Exercise prompt:
Output every entry exactly as written.

Data listing:
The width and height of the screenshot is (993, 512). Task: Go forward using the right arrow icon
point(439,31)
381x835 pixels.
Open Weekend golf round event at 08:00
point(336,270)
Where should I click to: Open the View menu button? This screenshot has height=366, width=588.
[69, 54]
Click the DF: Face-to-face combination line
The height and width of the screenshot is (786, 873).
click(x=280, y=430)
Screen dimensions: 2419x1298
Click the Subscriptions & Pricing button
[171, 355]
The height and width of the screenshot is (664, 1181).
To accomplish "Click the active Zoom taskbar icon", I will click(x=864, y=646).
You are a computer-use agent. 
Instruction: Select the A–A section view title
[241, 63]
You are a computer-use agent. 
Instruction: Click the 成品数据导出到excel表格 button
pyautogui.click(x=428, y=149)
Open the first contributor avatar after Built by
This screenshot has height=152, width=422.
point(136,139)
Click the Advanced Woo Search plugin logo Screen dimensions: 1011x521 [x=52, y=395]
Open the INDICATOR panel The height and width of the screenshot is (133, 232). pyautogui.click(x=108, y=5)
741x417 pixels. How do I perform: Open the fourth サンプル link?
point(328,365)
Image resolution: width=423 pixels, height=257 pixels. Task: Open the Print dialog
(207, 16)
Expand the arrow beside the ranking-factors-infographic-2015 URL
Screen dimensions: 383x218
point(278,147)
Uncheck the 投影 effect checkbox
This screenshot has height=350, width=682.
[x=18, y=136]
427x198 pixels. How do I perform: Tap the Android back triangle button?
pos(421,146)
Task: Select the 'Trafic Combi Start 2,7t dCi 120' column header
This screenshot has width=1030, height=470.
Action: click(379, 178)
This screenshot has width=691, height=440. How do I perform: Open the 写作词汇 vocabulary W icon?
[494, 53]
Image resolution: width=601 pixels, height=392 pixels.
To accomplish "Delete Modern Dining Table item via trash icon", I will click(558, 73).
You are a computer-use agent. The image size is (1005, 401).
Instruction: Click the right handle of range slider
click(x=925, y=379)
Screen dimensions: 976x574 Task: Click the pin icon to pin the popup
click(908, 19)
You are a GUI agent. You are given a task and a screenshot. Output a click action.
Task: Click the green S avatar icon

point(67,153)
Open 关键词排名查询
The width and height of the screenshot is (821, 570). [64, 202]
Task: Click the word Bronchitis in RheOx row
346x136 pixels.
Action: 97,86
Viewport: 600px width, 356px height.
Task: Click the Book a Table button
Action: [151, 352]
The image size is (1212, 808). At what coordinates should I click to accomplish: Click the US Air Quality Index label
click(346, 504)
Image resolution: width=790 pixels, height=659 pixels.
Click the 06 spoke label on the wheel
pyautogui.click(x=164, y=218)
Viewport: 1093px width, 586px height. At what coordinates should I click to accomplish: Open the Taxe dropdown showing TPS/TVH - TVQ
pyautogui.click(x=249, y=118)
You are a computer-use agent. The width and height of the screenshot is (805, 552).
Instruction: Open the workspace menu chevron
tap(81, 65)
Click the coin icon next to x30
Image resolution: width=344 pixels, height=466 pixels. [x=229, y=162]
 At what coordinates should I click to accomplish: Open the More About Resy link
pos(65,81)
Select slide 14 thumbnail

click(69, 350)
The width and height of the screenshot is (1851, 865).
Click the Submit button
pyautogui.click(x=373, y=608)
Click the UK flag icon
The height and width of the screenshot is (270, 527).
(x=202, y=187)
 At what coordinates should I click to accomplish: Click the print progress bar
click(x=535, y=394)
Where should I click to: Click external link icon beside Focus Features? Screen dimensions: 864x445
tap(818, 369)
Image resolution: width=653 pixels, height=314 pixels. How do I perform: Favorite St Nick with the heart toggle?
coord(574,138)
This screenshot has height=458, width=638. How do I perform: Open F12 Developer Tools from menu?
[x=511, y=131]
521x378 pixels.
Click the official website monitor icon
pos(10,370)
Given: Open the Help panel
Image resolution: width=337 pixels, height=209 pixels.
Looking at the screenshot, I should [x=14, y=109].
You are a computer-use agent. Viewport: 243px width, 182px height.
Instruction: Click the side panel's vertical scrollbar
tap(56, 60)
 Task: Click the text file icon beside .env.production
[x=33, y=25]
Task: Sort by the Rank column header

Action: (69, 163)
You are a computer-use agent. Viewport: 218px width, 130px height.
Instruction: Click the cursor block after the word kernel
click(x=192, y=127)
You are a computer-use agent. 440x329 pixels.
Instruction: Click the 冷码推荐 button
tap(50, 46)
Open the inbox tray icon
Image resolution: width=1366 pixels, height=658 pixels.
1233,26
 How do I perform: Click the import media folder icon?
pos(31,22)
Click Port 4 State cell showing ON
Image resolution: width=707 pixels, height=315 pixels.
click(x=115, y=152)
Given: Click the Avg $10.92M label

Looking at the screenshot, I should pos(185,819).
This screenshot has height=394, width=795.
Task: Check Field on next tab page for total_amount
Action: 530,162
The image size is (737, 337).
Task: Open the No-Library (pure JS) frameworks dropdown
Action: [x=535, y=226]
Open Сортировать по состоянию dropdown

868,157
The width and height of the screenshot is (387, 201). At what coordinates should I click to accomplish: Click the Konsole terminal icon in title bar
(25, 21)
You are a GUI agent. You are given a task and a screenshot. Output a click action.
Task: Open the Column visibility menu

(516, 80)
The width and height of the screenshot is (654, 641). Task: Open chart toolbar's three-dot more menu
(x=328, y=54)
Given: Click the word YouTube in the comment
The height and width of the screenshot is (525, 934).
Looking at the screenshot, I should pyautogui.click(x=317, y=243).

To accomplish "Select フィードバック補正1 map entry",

Response below:
The width and height of the screenshot is (993, 512). Task: Go forward using the right arrow icon
point(439,31)
381x835 pixels.
Open Weekend golf round event at 08:00
point(336,270)
Where should I click to: Open the View menu button? This screenshot has height=366, width=588.
[69, 54]
Click the DF: Face-to-face combination line
The height and width of the screenshot is (786, 873).
click(x=280, y=430)
Screen dimensions: 2419x1298
Click the Subscriptions & Pricing button
[171, 355]
The height and width of the screenshot is (664, 1181).
To accomplish "Click the active Zoom taskbar icon", I will click(x=864, y=646).
You are a computer-use agent. 
Instruction: Select the A–A section view title
[241, 63]
You are a computer-use agent. 
Instruction: Click the 成品数据导出到excel表格 button
pyautogui.click(x=428, y=149)
Open the first contributor avatar after Built by
This screenshot has height=152, width=422.
point(136,139)
Click the Advanced Woo Search plugin logo Screen dimensions: 1011x521 [x=52, y=395]
Open the INDICATOR panel The height and width of the screenshot is (133, 232). pyautogui.click(x=108, y=5)
741x417 pixels. How do I perform: Open the fourth サンプル link?
point(328,365)
Image resolution: width=423 pixels, height=257 pixels. Task: Open the Print dialog
(207, 16)
Expand the arrow beside the ranking-factors-infographic-2015 URL
Screen dimensions: 383x218
point(278,147)
Uncheck the 投影 effect checkbox
This screenshot has height=350, width=682.
[x=18, y=136]
427x198 pixels. How do I perform: Tap the Android back triangle button?
pos(421,146)
Task: Select the 'Trafic Combi Start 2,7t dCi 120' column header
This screenshot has width=1030, height=470.
Action: click(379, 178)
This screenshot has width=691, height=440. How do I perform: Open the 写作词汇 vocabulary W icon?
[494, 53]
Image resolution: width=601 pixels, height=392 pixels.
To accomplish "Delete Modern Dining Table item via trash icon", I will click(558, 73).
You are a computer-use agent. The image size is (1005, 401).
Instruction: Click the right handle of range slider
click(x=925, y=379)
Screen dimensions: 976x574 Task: Click the pin icon to pin the popup
click(908, 19)
You are a GUI agent. You are given a task and a screenshot. Output a click action.
Task: Click the green S avatar icon

point(67,153)
Open 关键词排名查询
The width and height of the screenshot is (821, 570). [64, 202]
Task: Click the word Bronchitis in RheOx row
346x136 pixels.
Action: 97,86
Viewport: 600px width, 356px height.
Task: Click the Book a Table button
Action: [151, 352]
The image size is (1212, 808). At what coordinates should I click to accomplish: Click the US Air Quality Index label
click(346, 504)
Image resolution: width=790 pixels, height=659 pixels.
Click the 06 spoke label on the wheel
pyautogui.click(x=164, y=218)
Viewport: 1093px width, 586px height. At what coordinates should I click to accomplish: Open the Taxe dropdown showing TPS/TVH - TVQ
pyautogui.click(x=249, y=118)
You are a computer-use agent. The width and height of the screenshot is (805, 552).
Instruction: Open the workspace menu chevron
tap(81, 65)
Click the coin icon next to x30
Image resolution: width=344 pixels, height=466 pixels. [x=229, y=162]
 At what coordinates should I click to accomplish: Open the More About Resy link
pos(65,81)
Select slide 14 thumbnail

click(69, 350)
The width and height of the screenshot is (1851, 865).
Click the Submit button
pyautogui.click(x=373, y=608)
Click the UK flag icon
The height and width of the screenshot is (270, 527).
(x=202, y=187)
 At what coordinates should I click to accomplish: Click the print progress bar
click(x=535, y=394)
Where should I click to: Click external link icon beside Focus Features? Screen dimensions: 864x445
tap(818, 369)
Image resolution: width=653 pixels, height=314 pixels. How do I perform: Favorite St Nick with the heart toggle?
coord(574,138)
This screenshot has height=458, width=638. How do I perform: Open F12 Developer Tools from menu?
[x=511, y=131]
521x378 pixels.
Click the official website monitor icon
pos(10,370)
Given: Open the Help panel
Image resolution: width=337 pixels, height=209 pixels.
Looking at the screenshot, I should [x=14, y=109].
You are a computer-use agent. Viewport: 243px width, 182px height.
Instruction: Click the side panel's vertical scrollbar
tap(56, 60)
 Task: Click the text file icon beside .env.production
[x=33, y=25]
Task: Sort by the Rank column header

Action: (69, 163)
You are a computer-use agent. Viewport: 218px width, 130px height.
Instruction: Click the cursor block after the word kernel
click(x=192, y=127)
You are a computer-use agent. 440x329 pixels.
Instruction: Click the 冷码推荐 button
tap(50, 46)
Open the inbox tray icon
Image resolution: width=1366 pixels, height=658 pixels.
1233,26
 How do I perform: Click the import media folder icon?
pos(31,22)
Click Port 4 State cell showing ON
Image resolution: width=707 pixels, height=315 pixels.
click(x=115, y=152)
Given: Click the Avg $10.92M label

Looking at the screenshot, I should pos(185,819).
This screenshot has height=394, width=795.
Task: Check Field on next tab page for total_amount
Action: 530,162
The image size is (737, 337).
Task: Open the No-Library (pure JS) frameworks dropdown
Action: [x=535, y=226]
Open Сортировать по состоянию dropdown

868,157
The width and height of the screenshot is (387, 201). At what coordinates should I click to accomplish: Click the Konsole terminal icon in title bar
(25, 21)
You are a GUI agent. You are given a task and a screenshot. Output a click action.
Task: Open the Column visibility menu

(516, 80)
The width and height of the screenshot is (654, 641). Task: Open chart toolbar's three-dot more menu
(x=328, y=54)
Given: Click the word YouTube in the comment
The height and width of the screenshot is (525, 934).
Looking at the screenshot, I should pyautogui.click(x=317, y=243).

To accomplish "Select フィードバック補正1 map entry",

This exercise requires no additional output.